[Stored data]
==*==

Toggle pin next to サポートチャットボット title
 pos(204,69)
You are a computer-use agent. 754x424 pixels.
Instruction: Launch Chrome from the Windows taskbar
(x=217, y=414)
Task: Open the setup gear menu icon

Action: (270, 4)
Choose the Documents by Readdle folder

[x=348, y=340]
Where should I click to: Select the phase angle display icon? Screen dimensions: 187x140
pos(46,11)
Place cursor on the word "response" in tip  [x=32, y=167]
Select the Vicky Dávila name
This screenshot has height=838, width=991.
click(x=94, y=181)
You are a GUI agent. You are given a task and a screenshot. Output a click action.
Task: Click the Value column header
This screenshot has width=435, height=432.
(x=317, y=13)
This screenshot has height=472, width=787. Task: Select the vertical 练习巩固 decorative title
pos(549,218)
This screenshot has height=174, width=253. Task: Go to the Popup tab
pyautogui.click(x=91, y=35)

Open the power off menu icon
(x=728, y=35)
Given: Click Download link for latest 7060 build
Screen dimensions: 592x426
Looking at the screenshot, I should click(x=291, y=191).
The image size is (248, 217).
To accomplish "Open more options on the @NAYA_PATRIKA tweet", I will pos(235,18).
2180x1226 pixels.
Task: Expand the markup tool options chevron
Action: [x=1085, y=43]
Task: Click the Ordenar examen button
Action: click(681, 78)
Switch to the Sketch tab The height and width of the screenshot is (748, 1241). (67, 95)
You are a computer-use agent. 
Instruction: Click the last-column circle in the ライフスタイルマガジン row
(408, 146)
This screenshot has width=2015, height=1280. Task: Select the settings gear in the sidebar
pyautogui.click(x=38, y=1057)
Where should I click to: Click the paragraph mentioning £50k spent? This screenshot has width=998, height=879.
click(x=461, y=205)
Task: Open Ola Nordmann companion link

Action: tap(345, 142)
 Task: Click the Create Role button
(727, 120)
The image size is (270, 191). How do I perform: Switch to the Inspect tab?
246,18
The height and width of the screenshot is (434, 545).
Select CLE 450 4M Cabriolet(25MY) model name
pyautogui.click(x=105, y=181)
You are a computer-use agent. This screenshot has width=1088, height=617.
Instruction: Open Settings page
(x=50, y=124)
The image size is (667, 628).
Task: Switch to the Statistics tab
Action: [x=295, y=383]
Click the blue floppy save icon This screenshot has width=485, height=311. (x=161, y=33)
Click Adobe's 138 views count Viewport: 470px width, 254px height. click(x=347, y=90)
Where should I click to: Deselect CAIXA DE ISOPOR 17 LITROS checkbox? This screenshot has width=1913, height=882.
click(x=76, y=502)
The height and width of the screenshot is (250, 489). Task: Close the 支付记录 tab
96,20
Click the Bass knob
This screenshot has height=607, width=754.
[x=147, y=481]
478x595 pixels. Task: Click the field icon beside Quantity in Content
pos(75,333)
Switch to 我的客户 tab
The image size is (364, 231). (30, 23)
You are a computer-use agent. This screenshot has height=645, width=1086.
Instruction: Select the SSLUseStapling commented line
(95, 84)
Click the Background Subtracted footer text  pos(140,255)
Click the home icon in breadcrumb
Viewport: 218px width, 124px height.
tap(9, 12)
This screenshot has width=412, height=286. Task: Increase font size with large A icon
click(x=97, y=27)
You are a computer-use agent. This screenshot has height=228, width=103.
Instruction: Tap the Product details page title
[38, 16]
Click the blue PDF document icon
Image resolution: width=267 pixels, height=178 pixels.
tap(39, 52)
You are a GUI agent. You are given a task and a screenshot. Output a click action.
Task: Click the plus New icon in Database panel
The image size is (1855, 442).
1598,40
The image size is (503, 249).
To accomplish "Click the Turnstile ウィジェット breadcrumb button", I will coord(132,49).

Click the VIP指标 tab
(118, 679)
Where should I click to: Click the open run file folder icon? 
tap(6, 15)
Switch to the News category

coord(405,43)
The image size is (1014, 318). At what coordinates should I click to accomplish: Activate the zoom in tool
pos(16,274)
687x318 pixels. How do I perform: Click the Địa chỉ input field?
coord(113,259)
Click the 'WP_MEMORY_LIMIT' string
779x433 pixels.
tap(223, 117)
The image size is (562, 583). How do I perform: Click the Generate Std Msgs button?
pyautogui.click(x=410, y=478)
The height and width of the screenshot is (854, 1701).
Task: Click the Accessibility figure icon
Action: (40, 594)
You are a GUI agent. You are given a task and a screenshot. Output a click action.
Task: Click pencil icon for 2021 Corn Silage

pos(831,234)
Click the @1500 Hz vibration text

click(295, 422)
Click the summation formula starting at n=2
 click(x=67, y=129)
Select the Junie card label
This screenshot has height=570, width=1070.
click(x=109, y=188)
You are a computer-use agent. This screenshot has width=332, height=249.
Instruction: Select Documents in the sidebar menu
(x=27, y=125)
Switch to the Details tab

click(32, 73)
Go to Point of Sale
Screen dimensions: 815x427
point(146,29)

==*==

• Task brief: All the entries should be written out again precisely.

• Exercise solution:
Toggle pin next to サポートチャットボット title
 pos(204,69)
You are a computer-use agent. 754x424 pixels.
Instruction: Launch Chrome from the Windows taskbar
(x=217, y=414)
Task: Open the setup gear menu icon

Action: (270, 4)
Choose the Documents by Readdle folder

[x=348, y=340]
Where should I click to: Select the phase angle display icon? Screen dimensions: 187x140
pos(46,11)
Place cursor on the word "response" in tip  [x=32, y=167]
Select the Vicky Dávila name
This screenshot has height=838, width=991.
click(x=94, y=181)
You are a GUI agent. You are given a task and a screenshot. Output a click action.
Task: Click the Value column header
This screenshot has width=435, height=432.
(x=317, y=13)
This screenshot has height=472, width=787. Task: Select the vertical 练习巩固 decorative title
pos(549,218)
This screenshot has height=174, width=253. Task: Go to the Popup tab
pyautogui.click(x=91, y=35)

Open the power off menu icon
(x=728, y=35)
Given: Click Download link for latest 7060 build
Screen dimensions: 592x426
Looking at the screenshot, I should click(x=291, y=191).
The image size is (248, 217).
To accomplish "Open more options on the @NAYA_PATRIKA tweet", I will pos(235,18).
2180x1226 pixels.
Task: Expand the markup tool options chevron
Action: [x=1085, y=43]
Task: Click the Ordenar examen button
Action: click(681, 78)
Switch to the Sketch tab The height and width of the screenshot is (748, 1241). (67, 95)
You are a computer-use agent. 
Instruction: Click the last-column circle in the ライフスタイルマガジン row
(408, 146)
This screenshot has width=2015, height=1280. Task: Select the settings gear in the sidebar
pyautogui.click(x=38, y=1057)
Where should I click to: Click the paragraph mentioning £50k spent? This screenshot has width=998, height=879.
click(x=461, y=205)
Task: Open Ola Nordmann companion link

Action: tap(345, 142)
 Task: Click the Create Role button
(727, 120)
The image size is (270, 191). How do I perform: Switch to the Inspect tab?
246,18
The height and width of the screenshot is (434, 545).
Select CLE 450 4M Cabriolet(25MY) model name
pyautogui.click(x=105, y=181)
You are a computer-use agent. This screenshot has width=1088, height=617.
Instruction: Open Settings page
(x=50, y=124)
The image size is (667, 628).
Task: Switch to the Statistics tab
Action: [x=295, y=383]
Click the blue floppy save icon This screenshot has width=485, height=311. (x=161, y=33)
Click Adobe's 138 views count Viewport: 470px width, 254px height. click(x=347, y=90)
Where should I click to: Deselect CAIXA DE ISOPOR 17 LITROS checkbox? This screenshot has width=1913, height=882.
click(x=76, y=502)
The height and width of the screenshot is (250, 489). Task: Close the 支付记录 tab
96,20
Click the Bass knob
This screenshot has height=607, width=754.
[x=147, y=481]
478x595 pixels. Task: Click the field icon beside Quantity in Content
pos(75,333)
Switch to 我的客户 tab
The image size is (364, 231). (30, 23)
You are a computer-use agent. This screenshot has height=645, width=1086.
Instruction: Select the SSLUseStapling commented line
(95, 84)
Click the Background Subtracted footer text  pos(140,255)
Click the home icon in breadcrumb
Viewport: 218px width, 124px height.
tap(9, 12)
This screenshot has width=412, height=286. Task: Increase font size with large A icon
click(x=97, y=27)
You are a computer-use agent. This screenshot has height=228, width=103.
Instruction: Tap the Product details page title
[38, 16]
Click the blue PDF document icon
Image resolution: width=267 pixels, height=178 pixels.
tap(39, 52)
You are a GUI agent. You are given a task and a screenshot. Output a click action.
Task: Click the plus New icon in Database panel
The image size is (1855, 442).
1598,40
The image size is (503, 249).
To accomplish "Click the Turnstile ウィジェット breadcrumb button", I will coord(132,49).

Click the VIP指标 tab
(118, 679)
Where should I click to: Click the open run file folder icon? 
tap(6, 15)
Switch to the News category

coord(405,43)
The image size is (1014, 318). At what coordinates should I click to accomplish: Activate the zoom in tool
pos(16,274)
687x318 pixels. How do I perform: Click the Địa chỉ input field?
coord(113,259)
Click the 'WP_MEMORY_LIMIT' string
779x433 pixels.
tap(223, 117)
The image size is (562, 583). How do I perform: Click the Generate Std Msgs button?
pyautogui.click(x=410, y=478)
The height and width of the screenshot is (854, 1701).
Task: Click the Accessibility figure icon
Action: (40, 594)
You are a GUI agent. You are given a task and a screenshot. Output a click action.
Task: Click pencil icon for 2021 Corn Silage

pos(831,234)
Click the @1500 Hz vibration text

click(295, 422)
Click the summation formula starting at n=2
 click(x=67, y=129)
Select the Junie card label
This screenshot has height=570, width=1070.
click(x=109, y=188)
You are a computer-use agent. This screenshot has width=332, height=249.
Instruction: Select Documents in the sidebar menu
(x=27, y=125)
Switch to the Details tab

click(32, 73)
Go to Point of Sale
Screen dimensions: 815x427
point(146,29)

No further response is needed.